> [Prompt]
Across the entries that follow, count each line holding "color" and state the total alone.

> [Given data]
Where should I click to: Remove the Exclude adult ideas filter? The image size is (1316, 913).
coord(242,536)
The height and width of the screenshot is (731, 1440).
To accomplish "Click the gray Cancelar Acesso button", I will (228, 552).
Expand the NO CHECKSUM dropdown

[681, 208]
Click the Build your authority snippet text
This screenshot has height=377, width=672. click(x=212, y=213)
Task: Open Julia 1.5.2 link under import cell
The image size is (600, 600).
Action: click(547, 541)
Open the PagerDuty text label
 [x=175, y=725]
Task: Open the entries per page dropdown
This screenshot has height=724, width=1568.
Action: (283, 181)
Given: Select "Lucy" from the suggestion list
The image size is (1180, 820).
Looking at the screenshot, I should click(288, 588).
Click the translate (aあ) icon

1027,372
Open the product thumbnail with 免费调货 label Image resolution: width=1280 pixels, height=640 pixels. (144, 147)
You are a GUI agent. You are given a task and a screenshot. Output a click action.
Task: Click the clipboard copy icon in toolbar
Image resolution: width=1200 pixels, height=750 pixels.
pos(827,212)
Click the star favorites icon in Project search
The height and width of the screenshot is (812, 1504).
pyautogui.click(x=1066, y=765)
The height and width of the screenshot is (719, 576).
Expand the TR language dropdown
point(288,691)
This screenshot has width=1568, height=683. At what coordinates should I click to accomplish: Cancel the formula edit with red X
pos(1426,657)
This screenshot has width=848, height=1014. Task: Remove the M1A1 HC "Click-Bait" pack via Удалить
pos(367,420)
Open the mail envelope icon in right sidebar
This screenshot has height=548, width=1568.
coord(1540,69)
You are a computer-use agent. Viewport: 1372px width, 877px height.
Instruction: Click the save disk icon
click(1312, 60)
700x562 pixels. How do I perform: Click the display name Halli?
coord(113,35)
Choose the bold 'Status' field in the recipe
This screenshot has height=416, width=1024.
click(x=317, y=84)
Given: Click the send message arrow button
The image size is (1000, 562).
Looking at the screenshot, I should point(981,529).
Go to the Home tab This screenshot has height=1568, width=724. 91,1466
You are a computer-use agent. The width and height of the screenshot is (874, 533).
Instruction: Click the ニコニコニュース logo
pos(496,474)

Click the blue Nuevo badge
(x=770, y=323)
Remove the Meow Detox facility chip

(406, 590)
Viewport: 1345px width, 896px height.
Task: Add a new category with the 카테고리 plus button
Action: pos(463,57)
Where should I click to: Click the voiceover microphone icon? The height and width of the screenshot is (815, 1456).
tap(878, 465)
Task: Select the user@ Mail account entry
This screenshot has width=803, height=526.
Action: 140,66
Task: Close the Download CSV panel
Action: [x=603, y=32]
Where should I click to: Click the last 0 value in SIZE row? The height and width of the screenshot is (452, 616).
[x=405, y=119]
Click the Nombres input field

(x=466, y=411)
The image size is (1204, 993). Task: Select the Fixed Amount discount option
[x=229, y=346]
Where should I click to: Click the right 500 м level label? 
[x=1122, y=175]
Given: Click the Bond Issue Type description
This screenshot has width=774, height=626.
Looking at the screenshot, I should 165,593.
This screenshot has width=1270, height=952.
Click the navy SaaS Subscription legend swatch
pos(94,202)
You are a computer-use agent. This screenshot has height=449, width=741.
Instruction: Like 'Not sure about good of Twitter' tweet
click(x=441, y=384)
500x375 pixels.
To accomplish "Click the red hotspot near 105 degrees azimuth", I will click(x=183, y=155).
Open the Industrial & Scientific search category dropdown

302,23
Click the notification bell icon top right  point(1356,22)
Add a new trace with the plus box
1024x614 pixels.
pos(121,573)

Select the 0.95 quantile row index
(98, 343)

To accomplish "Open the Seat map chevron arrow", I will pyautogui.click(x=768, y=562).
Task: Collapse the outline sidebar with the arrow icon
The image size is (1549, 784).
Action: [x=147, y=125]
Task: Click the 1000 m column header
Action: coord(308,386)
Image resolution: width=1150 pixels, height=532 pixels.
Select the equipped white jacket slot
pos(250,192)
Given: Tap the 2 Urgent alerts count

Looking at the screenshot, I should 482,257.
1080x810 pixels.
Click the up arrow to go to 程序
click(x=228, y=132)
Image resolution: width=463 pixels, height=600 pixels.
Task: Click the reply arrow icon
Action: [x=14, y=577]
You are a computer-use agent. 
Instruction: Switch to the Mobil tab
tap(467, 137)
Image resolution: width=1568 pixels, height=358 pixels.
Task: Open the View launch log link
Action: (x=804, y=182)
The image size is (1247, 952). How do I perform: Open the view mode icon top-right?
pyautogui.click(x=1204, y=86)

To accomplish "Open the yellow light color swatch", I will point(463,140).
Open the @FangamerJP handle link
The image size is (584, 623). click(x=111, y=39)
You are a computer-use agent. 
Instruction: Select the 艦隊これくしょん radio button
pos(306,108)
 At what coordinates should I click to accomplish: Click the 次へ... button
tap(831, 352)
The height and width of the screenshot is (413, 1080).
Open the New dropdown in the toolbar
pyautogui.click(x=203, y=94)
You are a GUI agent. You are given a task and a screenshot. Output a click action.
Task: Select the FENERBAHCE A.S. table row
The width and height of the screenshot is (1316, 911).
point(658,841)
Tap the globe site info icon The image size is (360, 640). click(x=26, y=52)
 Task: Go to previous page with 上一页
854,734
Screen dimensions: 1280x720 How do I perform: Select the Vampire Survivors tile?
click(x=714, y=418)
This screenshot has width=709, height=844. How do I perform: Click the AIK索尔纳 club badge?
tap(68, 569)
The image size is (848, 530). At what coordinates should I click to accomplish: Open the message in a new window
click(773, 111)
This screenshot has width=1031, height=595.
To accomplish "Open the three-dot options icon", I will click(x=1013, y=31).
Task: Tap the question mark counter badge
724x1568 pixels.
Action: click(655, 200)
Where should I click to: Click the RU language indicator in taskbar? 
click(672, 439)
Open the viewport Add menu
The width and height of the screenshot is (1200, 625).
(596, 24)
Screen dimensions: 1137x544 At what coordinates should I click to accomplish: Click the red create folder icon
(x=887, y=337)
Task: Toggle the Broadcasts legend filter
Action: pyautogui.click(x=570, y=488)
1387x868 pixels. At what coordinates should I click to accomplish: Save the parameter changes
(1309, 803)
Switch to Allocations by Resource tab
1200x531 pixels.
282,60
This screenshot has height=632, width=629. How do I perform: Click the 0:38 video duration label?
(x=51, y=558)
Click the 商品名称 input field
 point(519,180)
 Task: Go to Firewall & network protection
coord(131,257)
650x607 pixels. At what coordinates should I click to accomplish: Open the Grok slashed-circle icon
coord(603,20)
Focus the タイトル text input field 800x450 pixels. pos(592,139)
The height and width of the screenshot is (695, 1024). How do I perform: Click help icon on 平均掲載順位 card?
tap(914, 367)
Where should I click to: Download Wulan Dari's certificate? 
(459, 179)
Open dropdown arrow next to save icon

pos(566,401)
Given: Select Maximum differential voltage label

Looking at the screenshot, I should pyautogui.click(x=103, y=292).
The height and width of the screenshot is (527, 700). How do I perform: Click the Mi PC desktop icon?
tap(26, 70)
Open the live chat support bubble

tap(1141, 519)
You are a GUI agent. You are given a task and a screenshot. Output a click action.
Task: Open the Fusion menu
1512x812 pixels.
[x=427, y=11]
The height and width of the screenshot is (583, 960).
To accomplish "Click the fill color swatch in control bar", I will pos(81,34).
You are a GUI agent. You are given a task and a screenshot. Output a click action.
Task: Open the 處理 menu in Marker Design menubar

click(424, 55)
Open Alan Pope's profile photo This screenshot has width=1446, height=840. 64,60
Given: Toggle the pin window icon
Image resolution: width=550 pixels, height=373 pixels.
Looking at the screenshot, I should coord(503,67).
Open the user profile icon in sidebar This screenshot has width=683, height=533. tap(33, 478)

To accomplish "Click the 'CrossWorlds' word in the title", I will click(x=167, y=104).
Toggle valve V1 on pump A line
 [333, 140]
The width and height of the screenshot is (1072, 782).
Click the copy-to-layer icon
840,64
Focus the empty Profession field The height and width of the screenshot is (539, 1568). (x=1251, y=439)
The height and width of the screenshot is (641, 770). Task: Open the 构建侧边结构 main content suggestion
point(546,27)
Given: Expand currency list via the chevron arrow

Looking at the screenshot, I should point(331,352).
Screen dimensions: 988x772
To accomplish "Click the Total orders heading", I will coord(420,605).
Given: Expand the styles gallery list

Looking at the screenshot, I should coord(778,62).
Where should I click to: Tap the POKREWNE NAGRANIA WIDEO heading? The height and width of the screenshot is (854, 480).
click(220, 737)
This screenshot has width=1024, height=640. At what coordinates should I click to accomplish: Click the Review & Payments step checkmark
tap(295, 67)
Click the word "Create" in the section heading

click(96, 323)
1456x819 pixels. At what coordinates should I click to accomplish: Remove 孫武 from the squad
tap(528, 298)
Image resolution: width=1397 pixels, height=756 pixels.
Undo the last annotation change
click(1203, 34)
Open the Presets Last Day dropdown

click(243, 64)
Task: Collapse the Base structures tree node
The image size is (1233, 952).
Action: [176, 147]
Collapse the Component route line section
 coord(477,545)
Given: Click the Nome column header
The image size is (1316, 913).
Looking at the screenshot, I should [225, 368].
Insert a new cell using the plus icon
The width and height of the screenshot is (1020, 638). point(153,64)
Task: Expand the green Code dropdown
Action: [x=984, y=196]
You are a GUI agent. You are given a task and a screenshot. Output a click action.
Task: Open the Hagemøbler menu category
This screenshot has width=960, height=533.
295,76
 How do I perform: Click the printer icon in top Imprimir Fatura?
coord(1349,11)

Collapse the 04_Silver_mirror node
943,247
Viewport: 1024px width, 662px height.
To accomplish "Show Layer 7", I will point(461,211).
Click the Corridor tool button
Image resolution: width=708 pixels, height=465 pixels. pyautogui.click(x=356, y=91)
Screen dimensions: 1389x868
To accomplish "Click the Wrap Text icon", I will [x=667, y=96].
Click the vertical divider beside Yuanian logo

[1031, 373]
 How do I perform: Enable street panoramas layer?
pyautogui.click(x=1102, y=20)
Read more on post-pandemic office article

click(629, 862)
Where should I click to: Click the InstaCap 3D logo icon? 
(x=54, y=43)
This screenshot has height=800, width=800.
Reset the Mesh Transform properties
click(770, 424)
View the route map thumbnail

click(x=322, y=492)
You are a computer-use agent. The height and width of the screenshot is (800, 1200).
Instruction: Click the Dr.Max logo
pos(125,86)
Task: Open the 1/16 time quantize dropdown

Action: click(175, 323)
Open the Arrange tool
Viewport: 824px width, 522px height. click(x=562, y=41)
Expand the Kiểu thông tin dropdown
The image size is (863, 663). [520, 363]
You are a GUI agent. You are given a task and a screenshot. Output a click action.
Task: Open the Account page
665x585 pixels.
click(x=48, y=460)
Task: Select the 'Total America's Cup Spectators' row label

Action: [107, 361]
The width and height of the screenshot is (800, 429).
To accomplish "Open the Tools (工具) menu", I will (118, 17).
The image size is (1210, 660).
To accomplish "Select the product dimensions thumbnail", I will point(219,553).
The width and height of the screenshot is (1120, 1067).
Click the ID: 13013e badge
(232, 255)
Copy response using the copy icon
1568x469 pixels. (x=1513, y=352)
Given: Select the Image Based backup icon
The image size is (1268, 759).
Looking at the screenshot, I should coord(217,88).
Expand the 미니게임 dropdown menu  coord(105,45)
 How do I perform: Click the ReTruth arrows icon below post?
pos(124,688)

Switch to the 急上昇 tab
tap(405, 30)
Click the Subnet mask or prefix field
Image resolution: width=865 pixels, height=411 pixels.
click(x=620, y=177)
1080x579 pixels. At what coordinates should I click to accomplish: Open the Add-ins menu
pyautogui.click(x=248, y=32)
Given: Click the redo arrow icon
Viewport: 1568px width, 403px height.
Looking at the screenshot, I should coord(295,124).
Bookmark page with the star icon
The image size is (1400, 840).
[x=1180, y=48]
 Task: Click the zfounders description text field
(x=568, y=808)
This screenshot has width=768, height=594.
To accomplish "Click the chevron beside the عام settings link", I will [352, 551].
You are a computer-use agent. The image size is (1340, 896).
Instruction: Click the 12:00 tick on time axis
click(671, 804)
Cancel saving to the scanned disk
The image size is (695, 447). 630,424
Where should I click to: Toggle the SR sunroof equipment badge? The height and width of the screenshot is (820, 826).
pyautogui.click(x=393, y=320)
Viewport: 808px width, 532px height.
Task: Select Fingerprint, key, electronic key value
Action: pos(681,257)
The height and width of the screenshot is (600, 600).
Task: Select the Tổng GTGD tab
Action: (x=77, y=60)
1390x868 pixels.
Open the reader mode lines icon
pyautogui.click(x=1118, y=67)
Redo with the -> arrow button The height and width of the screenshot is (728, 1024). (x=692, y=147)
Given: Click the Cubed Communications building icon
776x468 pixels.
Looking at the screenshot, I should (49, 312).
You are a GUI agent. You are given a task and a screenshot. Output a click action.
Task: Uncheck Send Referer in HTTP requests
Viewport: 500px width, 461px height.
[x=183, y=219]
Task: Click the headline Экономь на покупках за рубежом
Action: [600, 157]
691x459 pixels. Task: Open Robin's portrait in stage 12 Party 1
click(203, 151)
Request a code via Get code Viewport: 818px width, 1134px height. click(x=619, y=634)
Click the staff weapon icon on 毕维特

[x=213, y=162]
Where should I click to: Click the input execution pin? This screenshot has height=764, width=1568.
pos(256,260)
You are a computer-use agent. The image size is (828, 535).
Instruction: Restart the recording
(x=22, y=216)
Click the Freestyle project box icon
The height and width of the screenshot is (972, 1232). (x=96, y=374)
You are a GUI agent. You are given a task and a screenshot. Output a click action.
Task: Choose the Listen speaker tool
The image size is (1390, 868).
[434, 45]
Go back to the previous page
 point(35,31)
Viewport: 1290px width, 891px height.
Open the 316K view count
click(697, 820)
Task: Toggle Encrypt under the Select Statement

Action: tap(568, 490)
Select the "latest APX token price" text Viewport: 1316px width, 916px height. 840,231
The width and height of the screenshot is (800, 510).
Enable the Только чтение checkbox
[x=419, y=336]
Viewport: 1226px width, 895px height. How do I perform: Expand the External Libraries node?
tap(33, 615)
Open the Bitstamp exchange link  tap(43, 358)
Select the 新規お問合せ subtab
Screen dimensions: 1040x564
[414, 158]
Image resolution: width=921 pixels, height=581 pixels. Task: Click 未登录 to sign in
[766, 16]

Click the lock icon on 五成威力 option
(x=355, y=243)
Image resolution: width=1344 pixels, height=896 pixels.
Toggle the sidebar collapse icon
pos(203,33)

> [Exercise result]
2